Organizing Your Donors

by Jason Dick · 4 comments

A number of weeks ago I had a question about organizing your donors, so I thought I’d say a few words about how different organizations I’ve worked with have organized their donor pools.

As much as I wish we could treat all donors as major donors, we have to take a targeted strategy with different donor groups. Even if you are just a one-person shop, you still need to think about organizing your donors in some way. A small development office will often have a focused solicitation letter strategy for a small group of Major Gifts donors with whom they do some additional cultivation. Often these donors are founding donors of the organization or individuals who have responded with a larger gift through your mailing campaign.

Mid-size organizations seem to divide up the work by positions. You will often see a major gifts officer or team for gifts at the $1,000 or above level (for some organizations it is as high as $5,000 or $10,000). Gifts below $1,000 are often handled by an Annual Fund team that focuses on mailing campaigns, online giving, and large events. Some of the larger mid-size shops have their own business giving and event planning departments.

Large organizations tend to divide their donors in a similar way to mid-size organizations; they just do it on a much larger scale. Many large organizations will develop a middle giving group so you will have annual fund raising, middle giving, and major gifts. Often times, these groups are subdivided into geographic regions or focus areas. A large regional organization may have 3 or more major gifts offices in a state organized by major cities. A local university may organize their fundraising by schools of business, arts, and music.

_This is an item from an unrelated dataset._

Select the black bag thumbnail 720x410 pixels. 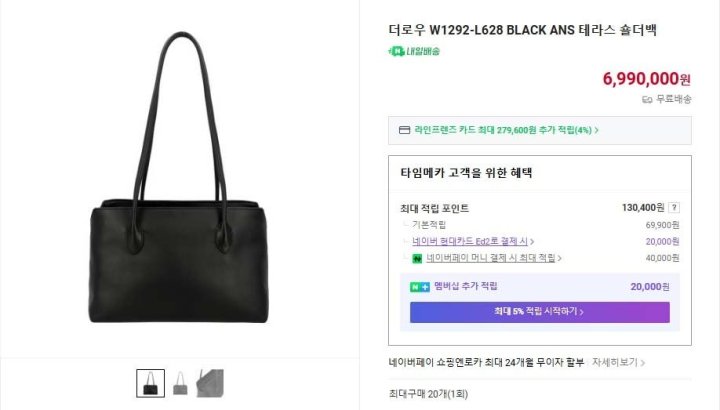tap(151, 383)
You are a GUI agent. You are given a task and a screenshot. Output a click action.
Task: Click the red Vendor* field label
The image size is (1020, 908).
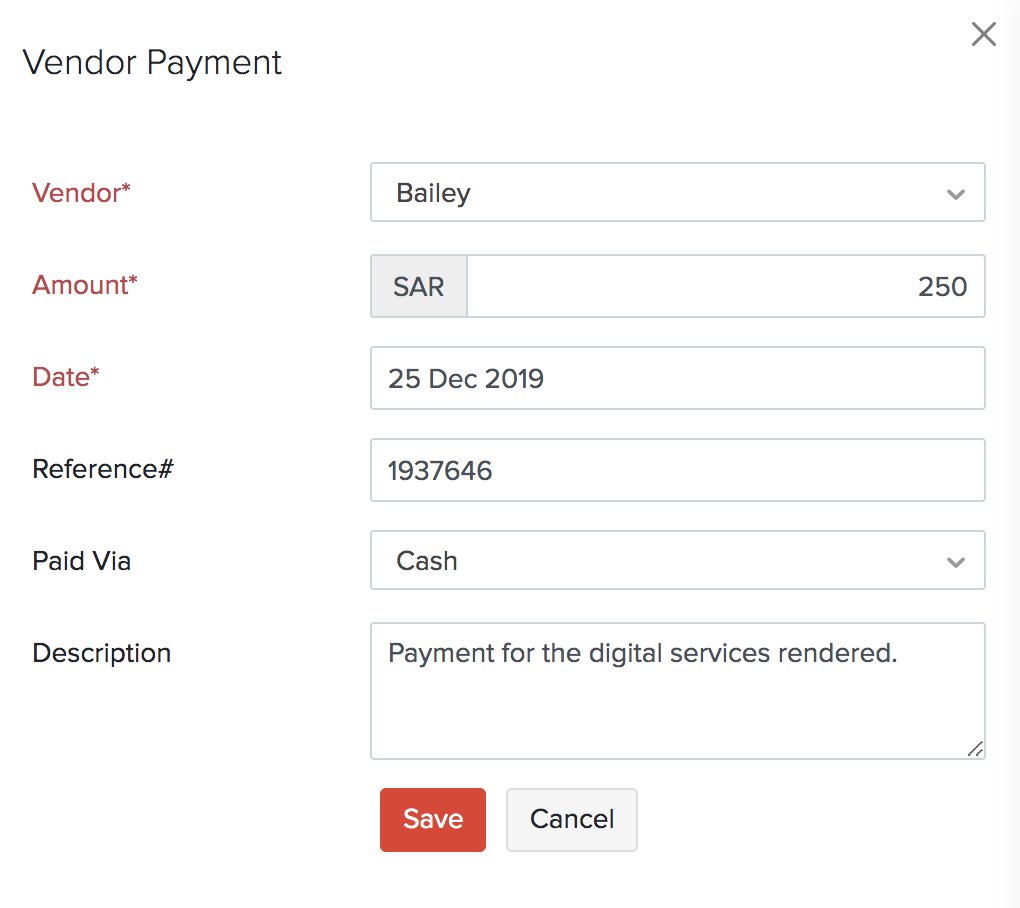82,193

{ 3 comments… read them below or add one }

Mark Brooks December 15, 2009 at 2:49 pm

I am often amazed that more groups do not segment their donor pools. To treat everyone the same way is either laziness or ignorance. Different levels of donors have different questions and concerns. To treat everyone the same way invites disaster. I do find your level of break down from high level of donations interesting. I would be interested in what others see as a breakdown.

Reply

Jason Dick December 15, 2009 at 4:35 pm

Mark great comment I agree completely. How do you breakdown donors with organizations you’ve worked with?

Reply

Katherine Wertheim, CFRE December 18, 2009 at 8:43 am

This is great. I’d like to add that small organizations can pick out 20-25 donors who make the biggest difference to that organization (whether money or referrals to others who can give), and do something special for this group once a month. It might be a phone call a day to someone in this group, or a special card with a personal note, or a clipped out article and hand-written Post-It sent. It takes a few minutes a day, but since this group can make the biggest difference, it’s worth some special treatment.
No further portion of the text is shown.